§ **INFORMATION GIVEN**:
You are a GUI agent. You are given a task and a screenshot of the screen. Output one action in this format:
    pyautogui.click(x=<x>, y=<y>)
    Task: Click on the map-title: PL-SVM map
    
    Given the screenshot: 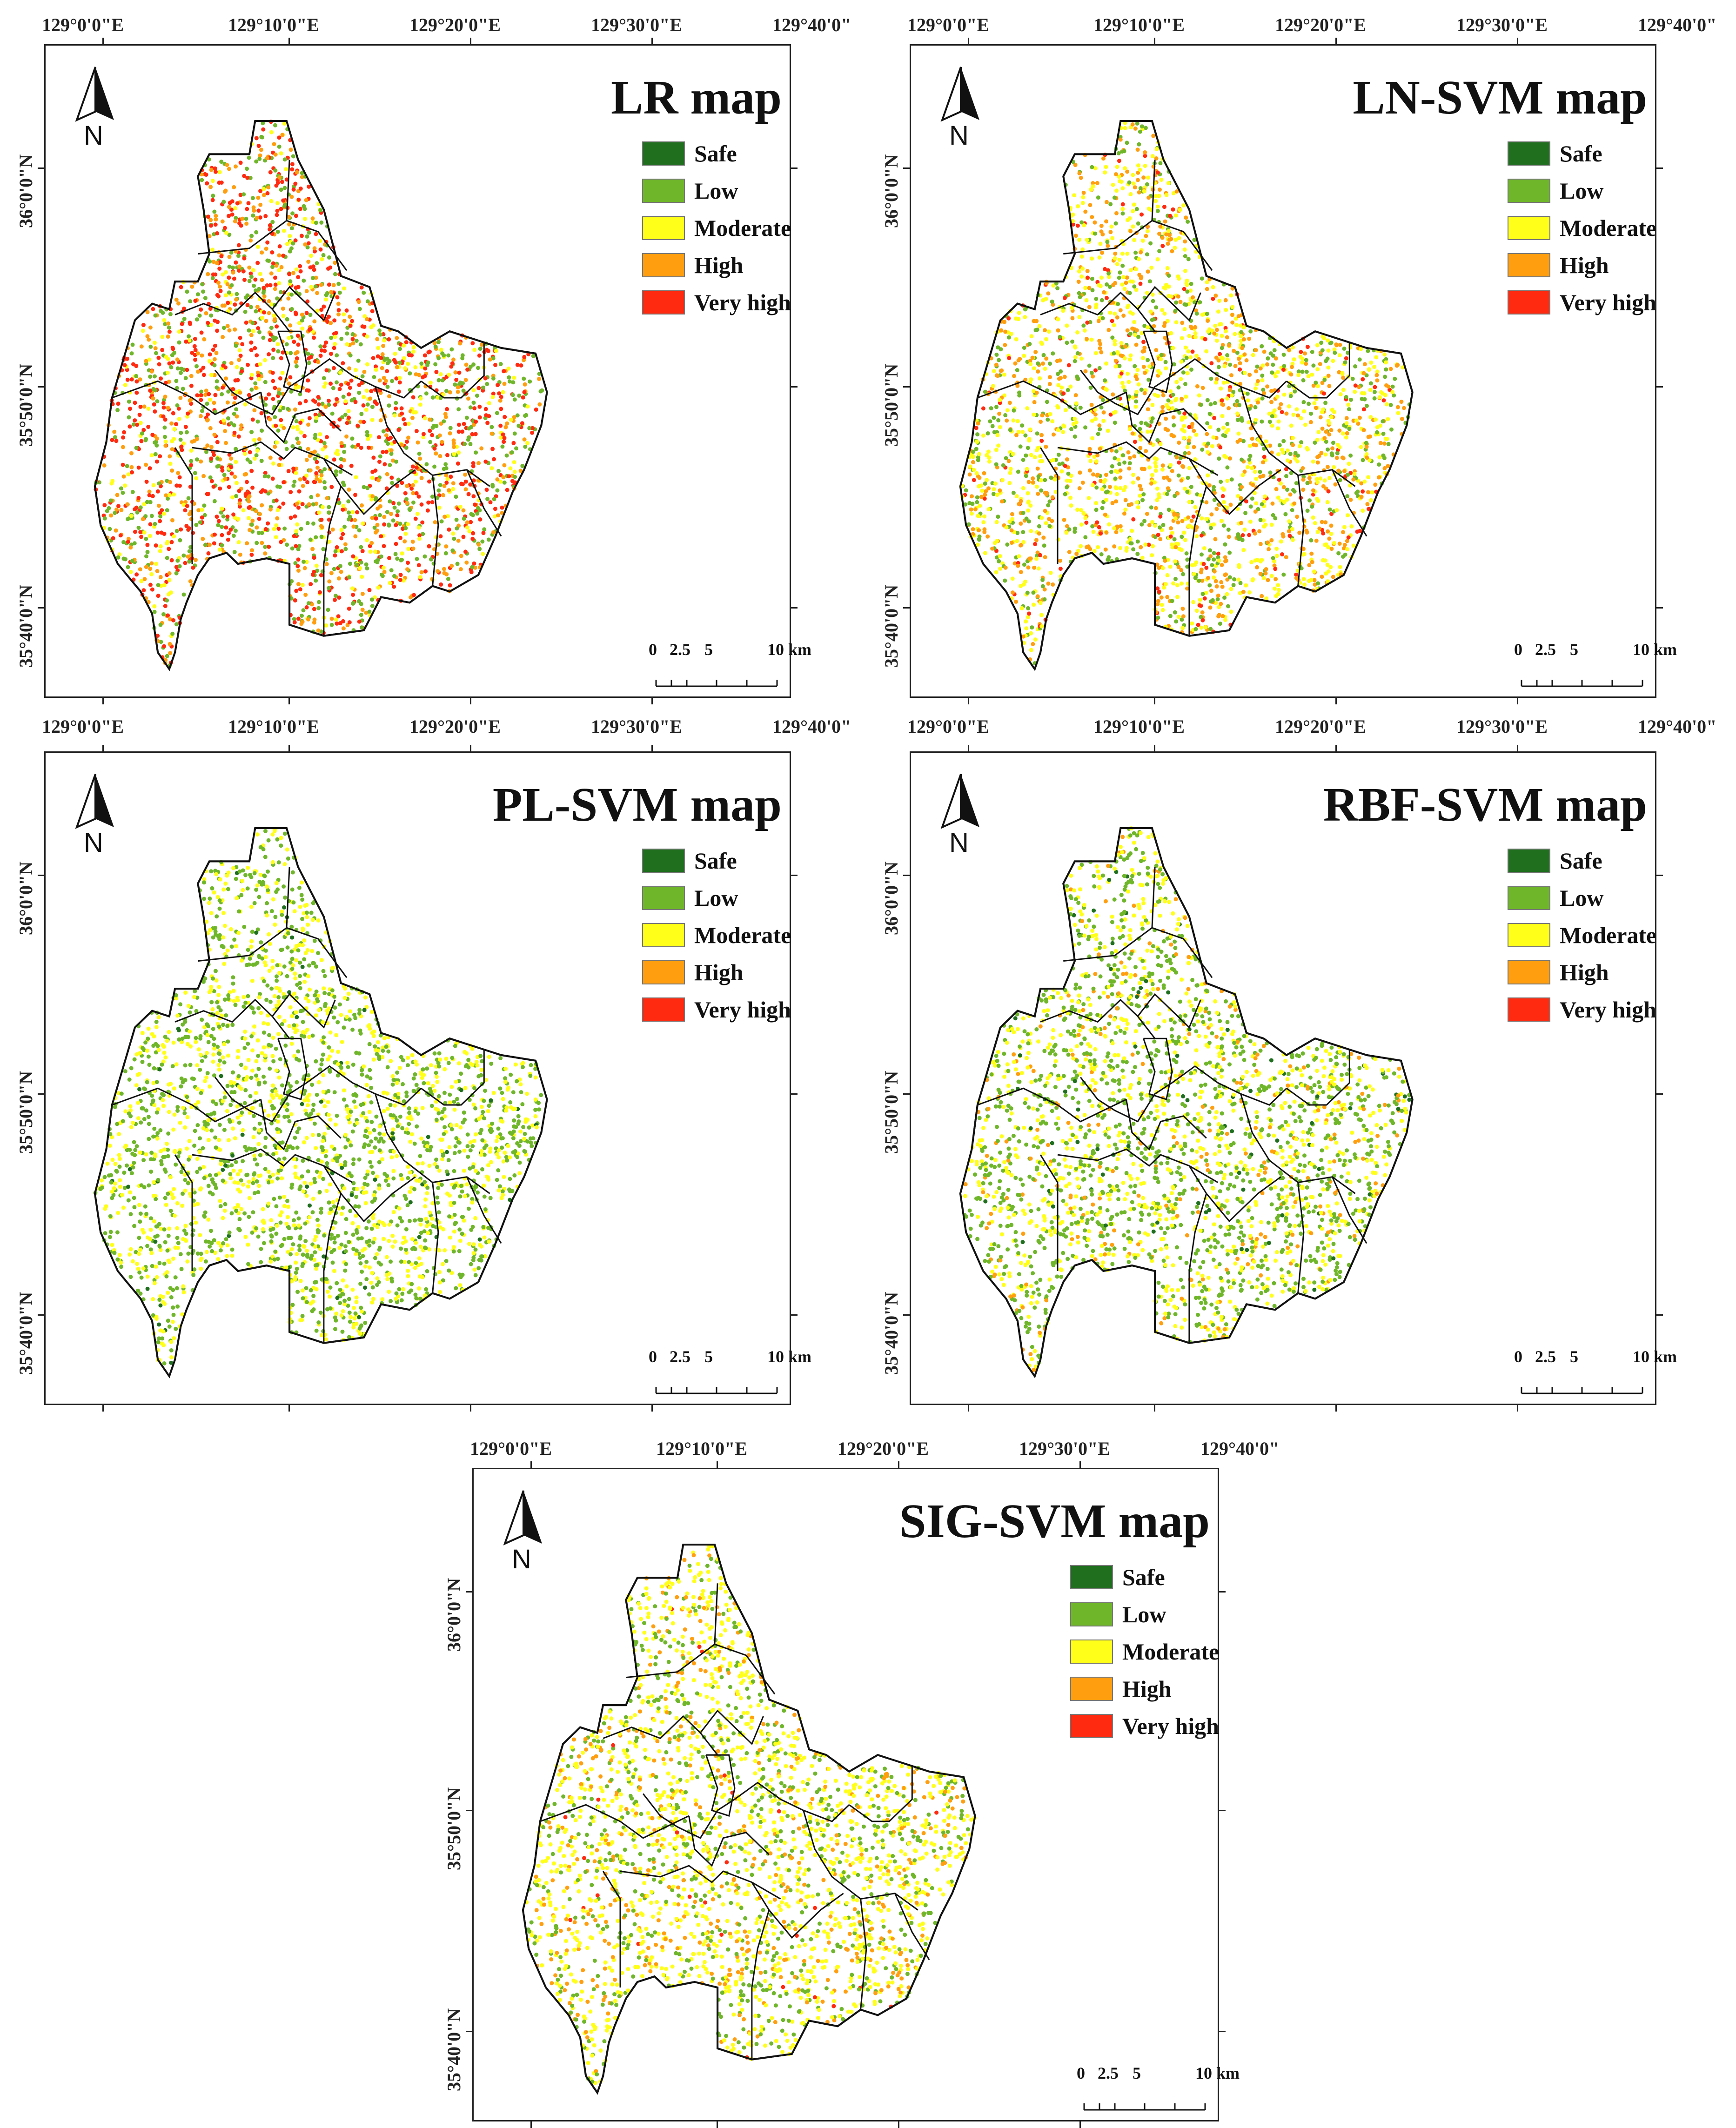 What is the action you would take?
    pyautogui.click(x=638, y=805)
    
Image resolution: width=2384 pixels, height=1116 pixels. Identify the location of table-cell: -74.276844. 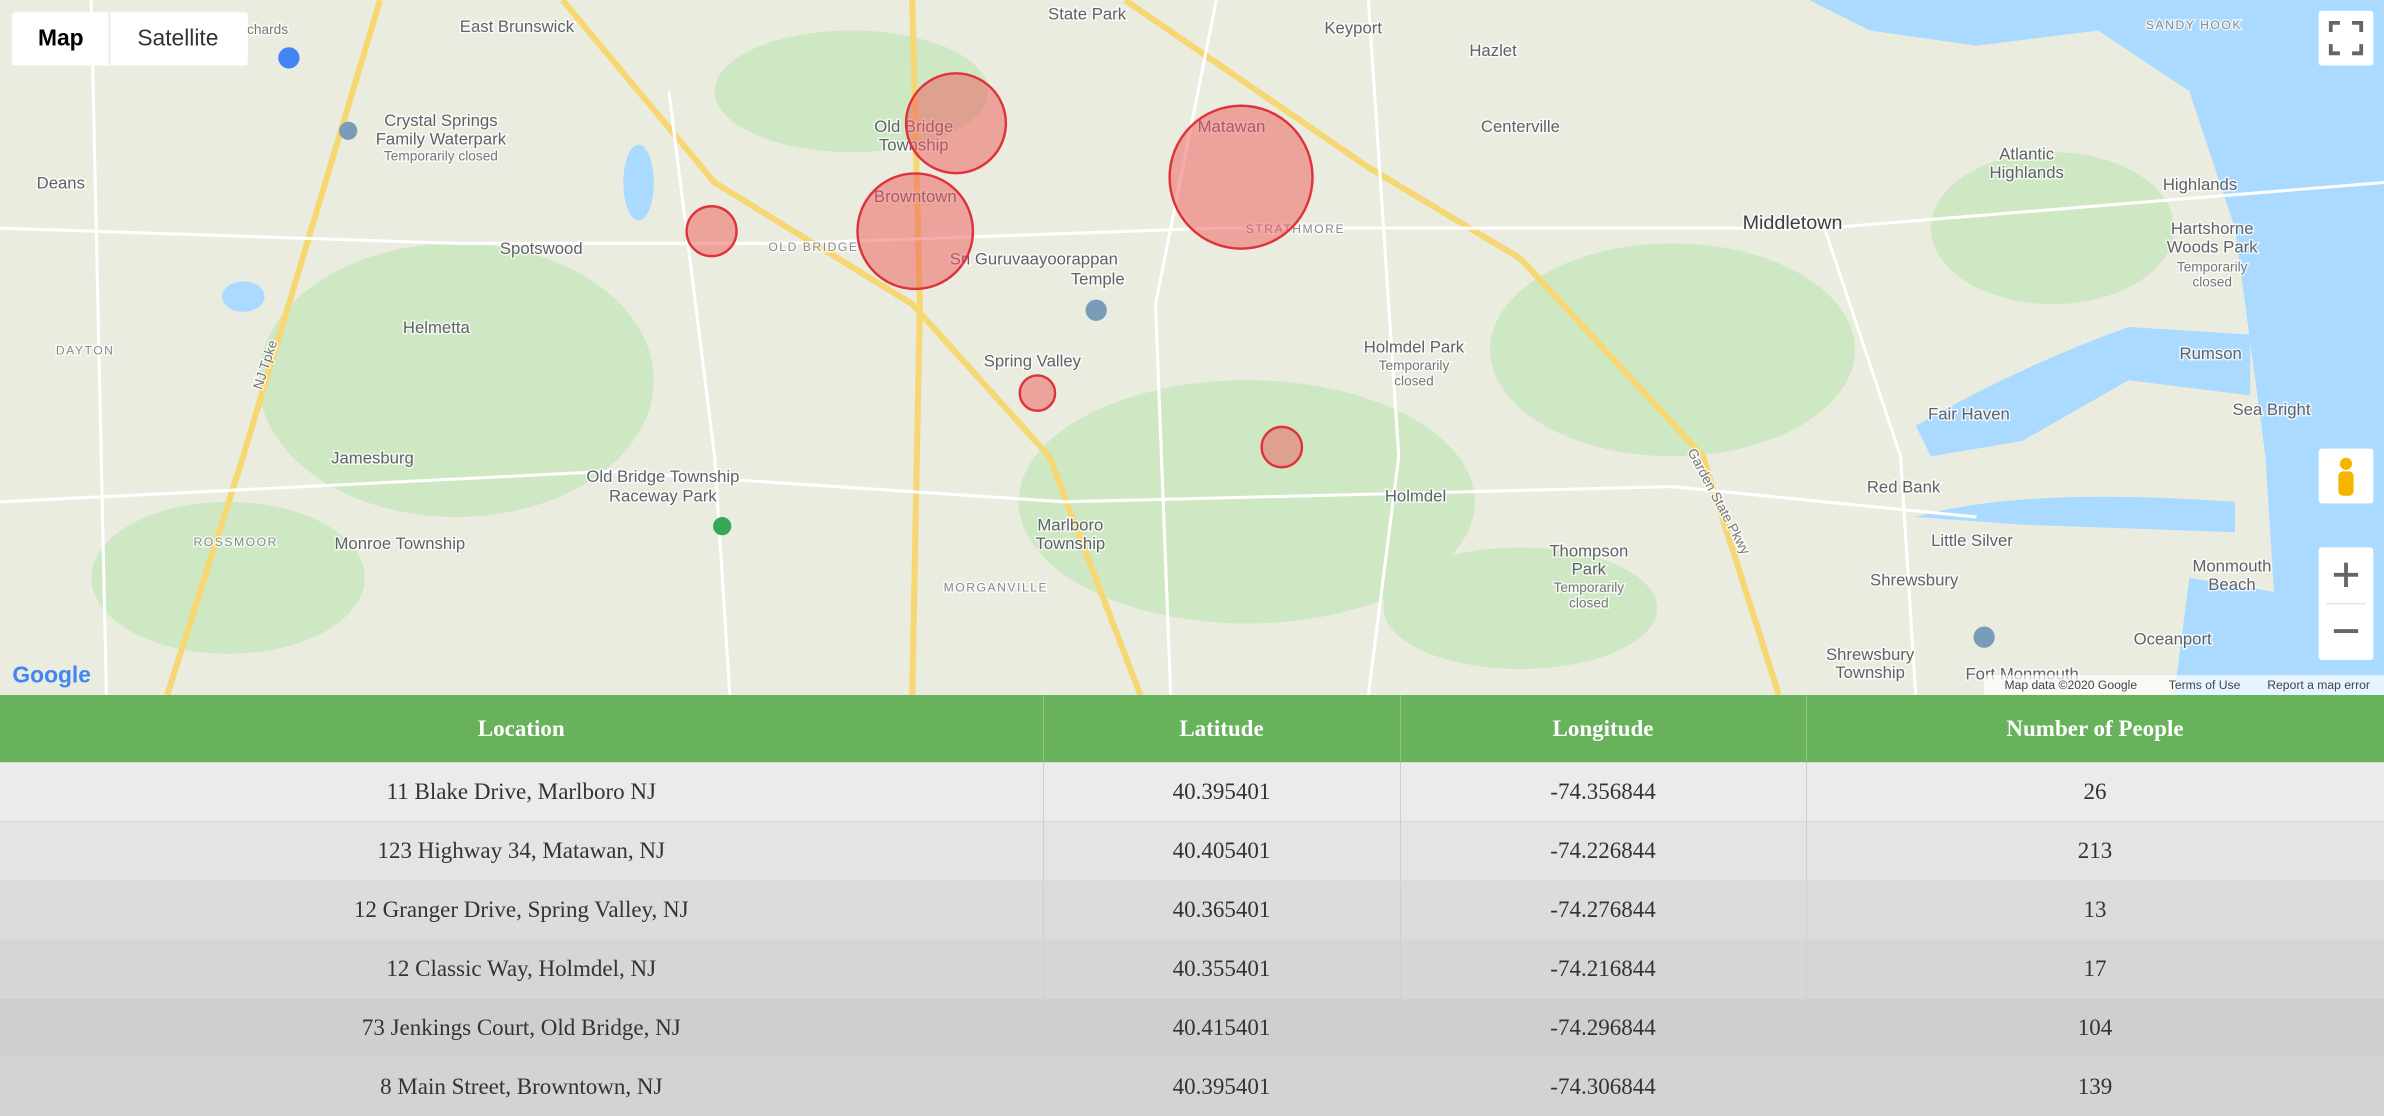
(1603, 910).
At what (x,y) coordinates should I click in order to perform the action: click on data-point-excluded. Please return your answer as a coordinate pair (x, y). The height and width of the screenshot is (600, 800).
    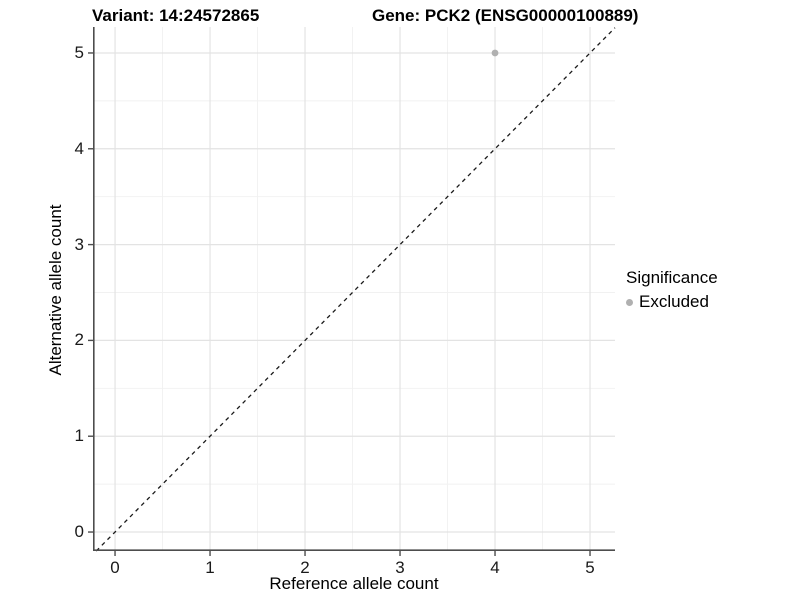
    Looking at the image, I should click on (495, 53).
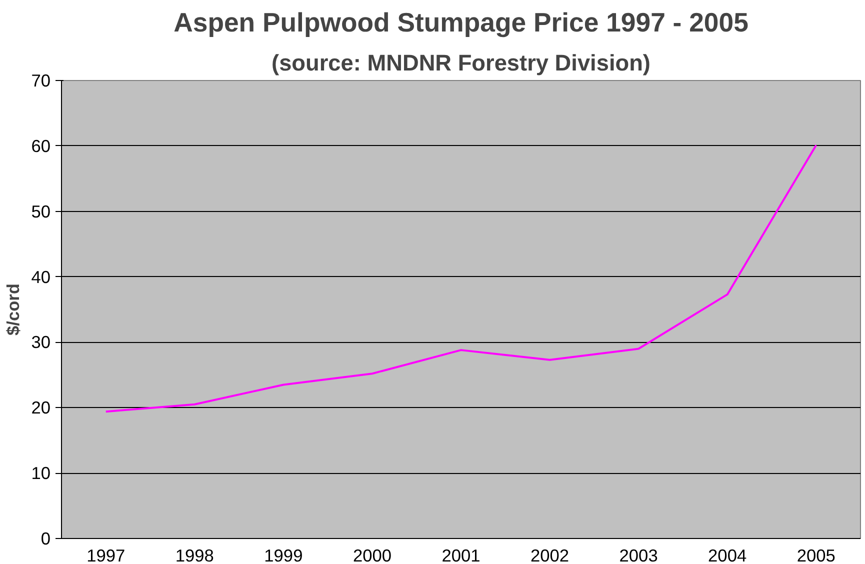  I want to click on y-tick-label: 70, so click(41, 80).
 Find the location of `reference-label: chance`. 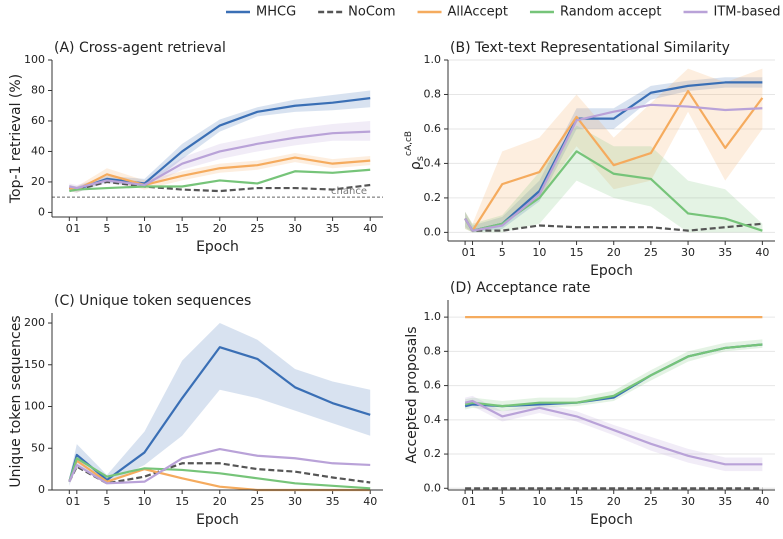

reference-label: chance is located at coordinates (349, 192).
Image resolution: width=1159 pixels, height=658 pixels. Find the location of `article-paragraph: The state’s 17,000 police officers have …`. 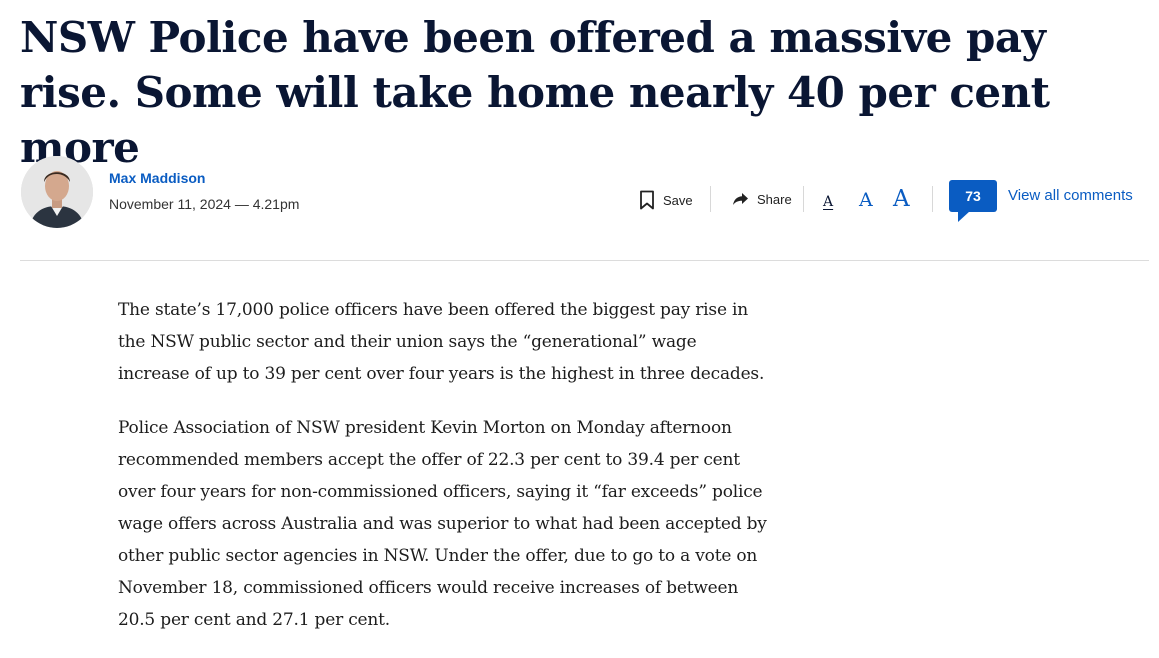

§ **ASSIGNMENT**:
Could you copy out the items from the line containing "At what (x,y)" through the end of the items, inclusive, word for word and without the pictures?

§ **SOLUTION TO THIS PROBLEM**:
At what (x,y) coordinates should I click in order to perform the action: click on data-point-excluded. Please return your answer as a coordinate pair (x, y). The height and width of the screenshot is (600, 800).
    Looking at the image, I should click on (495, 53).
  I want to click on y-tick-label: 70, so click(41, 80).
 Find the location of `reference-label: chance`. 

reference-label: chance is located at coordinates (349, 192).
Image resolution: width=1159 pixels, height=658 pixels. Find the location of `article-paragraph: The state’s 17,000 police officers have …`. 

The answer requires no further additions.